The Bloedel Reserve itself is filled with contrasts. There are areas of the estate that have been left to feel more like natural woodlands, while other areas are landscaped to perfection. There are a wide variety of native species, as well as imported plants of all kinds. We love being there, we appreciate the beauty of the different spaces of the estate, and the ease with which we can walk around the grounds on well-tended paths. And yet, while we are there, we realize that it is not “wild”, and it is not particularly “natural”.
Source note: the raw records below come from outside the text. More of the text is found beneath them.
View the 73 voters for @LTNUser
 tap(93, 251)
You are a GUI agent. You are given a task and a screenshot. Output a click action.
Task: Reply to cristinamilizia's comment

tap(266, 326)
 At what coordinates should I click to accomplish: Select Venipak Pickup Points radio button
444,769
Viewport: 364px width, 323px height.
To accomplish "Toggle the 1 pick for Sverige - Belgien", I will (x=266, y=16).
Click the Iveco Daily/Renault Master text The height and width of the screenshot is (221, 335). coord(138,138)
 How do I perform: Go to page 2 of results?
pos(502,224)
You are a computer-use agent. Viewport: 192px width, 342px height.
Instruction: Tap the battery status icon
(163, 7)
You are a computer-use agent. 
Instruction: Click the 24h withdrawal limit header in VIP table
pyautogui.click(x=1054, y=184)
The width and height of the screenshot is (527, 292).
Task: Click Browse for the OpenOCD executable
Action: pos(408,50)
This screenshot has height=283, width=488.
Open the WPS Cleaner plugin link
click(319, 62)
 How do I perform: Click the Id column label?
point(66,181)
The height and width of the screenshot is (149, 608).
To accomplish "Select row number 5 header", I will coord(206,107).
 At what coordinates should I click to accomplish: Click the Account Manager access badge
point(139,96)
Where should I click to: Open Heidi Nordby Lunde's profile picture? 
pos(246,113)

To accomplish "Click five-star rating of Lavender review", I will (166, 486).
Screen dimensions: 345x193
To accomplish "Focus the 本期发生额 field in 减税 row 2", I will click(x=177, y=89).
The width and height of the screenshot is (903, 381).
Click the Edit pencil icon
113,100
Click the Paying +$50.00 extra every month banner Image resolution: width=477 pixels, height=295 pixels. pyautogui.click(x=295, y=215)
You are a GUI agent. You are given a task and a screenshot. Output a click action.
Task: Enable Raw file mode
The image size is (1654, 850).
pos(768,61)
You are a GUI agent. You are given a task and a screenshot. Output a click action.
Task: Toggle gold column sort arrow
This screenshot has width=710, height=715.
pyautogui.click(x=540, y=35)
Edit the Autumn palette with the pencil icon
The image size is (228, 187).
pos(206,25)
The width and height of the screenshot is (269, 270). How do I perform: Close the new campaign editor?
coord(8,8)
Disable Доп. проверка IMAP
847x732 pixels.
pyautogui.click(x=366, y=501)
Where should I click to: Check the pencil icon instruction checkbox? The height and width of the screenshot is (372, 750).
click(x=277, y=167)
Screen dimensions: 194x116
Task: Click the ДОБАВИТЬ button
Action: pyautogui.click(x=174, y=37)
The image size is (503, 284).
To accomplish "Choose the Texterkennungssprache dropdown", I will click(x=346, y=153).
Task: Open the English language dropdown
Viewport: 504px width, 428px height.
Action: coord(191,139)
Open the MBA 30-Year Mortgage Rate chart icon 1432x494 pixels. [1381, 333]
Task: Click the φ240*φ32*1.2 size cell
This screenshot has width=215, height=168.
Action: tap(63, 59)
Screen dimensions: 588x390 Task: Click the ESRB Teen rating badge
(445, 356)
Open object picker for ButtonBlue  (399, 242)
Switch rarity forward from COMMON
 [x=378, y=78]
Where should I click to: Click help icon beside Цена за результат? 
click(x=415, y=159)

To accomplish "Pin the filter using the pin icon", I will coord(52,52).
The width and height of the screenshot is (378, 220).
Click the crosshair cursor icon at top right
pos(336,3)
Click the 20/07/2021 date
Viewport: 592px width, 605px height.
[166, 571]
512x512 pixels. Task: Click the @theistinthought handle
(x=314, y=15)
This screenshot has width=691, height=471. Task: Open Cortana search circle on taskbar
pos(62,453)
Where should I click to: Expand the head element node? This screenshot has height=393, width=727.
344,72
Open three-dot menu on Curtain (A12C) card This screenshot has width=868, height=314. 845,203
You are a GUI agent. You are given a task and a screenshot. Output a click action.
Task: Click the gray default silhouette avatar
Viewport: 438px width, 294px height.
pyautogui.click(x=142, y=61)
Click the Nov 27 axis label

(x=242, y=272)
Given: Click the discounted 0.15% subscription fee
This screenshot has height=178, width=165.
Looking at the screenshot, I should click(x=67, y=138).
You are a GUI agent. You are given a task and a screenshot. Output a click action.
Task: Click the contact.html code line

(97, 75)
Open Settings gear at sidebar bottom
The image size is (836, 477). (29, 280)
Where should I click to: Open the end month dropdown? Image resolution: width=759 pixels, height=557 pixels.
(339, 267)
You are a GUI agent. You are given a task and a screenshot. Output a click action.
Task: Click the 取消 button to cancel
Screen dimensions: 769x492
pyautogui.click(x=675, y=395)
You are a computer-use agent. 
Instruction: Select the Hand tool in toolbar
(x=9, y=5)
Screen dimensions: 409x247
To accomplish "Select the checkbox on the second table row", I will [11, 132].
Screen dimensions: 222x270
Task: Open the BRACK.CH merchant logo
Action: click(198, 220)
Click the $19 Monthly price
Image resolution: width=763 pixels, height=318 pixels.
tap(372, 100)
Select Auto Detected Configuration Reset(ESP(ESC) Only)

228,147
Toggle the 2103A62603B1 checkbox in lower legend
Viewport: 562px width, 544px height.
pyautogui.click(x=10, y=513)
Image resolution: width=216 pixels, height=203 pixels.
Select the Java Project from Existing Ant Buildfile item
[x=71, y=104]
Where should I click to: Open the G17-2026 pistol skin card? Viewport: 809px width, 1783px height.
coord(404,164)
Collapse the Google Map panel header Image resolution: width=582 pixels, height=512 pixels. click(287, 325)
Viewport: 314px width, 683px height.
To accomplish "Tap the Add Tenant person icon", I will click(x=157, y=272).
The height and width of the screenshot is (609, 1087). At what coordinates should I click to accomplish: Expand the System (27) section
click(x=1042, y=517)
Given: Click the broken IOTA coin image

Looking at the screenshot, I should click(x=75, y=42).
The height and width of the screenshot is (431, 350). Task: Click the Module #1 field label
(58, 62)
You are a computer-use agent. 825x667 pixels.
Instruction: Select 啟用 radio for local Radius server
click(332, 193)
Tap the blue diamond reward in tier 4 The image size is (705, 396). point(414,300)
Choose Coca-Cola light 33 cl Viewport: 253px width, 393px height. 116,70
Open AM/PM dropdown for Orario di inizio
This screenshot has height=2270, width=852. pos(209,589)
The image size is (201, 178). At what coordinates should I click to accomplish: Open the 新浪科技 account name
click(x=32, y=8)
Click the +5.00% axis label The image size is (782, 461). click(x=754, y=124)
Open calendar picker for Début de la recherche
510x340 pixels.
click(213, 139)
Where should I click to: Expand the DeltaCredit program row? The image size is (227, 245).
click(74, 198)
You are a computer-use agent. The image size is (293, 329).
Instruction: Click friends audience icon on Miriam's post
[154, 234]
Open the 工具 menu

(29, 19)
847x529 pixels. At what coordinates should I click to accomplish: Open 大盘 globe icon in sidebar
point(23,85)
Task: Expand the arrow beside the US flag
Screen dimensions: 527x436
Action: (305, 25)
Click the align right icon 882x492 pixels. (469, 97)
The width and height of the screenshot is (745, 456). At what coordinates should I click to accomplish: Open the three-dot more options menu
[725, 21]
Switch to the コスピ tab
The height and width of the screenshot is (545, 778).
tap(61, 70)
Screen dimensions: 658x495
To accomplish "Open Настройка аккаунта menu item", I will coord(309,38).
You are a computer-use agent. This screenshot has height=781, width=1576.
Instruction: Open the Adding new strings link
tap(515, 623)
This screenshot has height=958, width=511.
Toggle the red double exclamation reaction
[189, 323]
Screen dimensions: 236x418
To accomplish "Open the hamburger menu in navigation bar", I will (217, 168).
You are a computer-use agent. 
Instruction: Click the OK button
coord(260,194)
We humans are part of nature. We are nature. And yet, so much of the lifestyle we have created for ourselves seems so unnatural. Our food comes wrapped in plastic and yet it is food grown in soil and without that soil and the air and the water and the microbes and the sunlight there would be no food. We work in offices and travel in cars and live in concrete suburbs, and yet we place photographs of wild and pristine scenes on our walls because in our deepest place, we know… we are nature.

We have tried to dominate nature; we have tried to separate ourselves from the most uncomfortable parts of nature; we make special trips to go out and “be in nature.” We are a strange species.

One day, when we are forced either by regulation or circumstance to end all use of fossil fuels, we will experience nature in a whole new way… or rather, a whole old way again. Almost certainly, we will be remembering old ways of doing things we thought we’d long forgotten, or perhaps have rediscovered, as we try once again to work with nature. And perhaps, we will have fewer contradictions.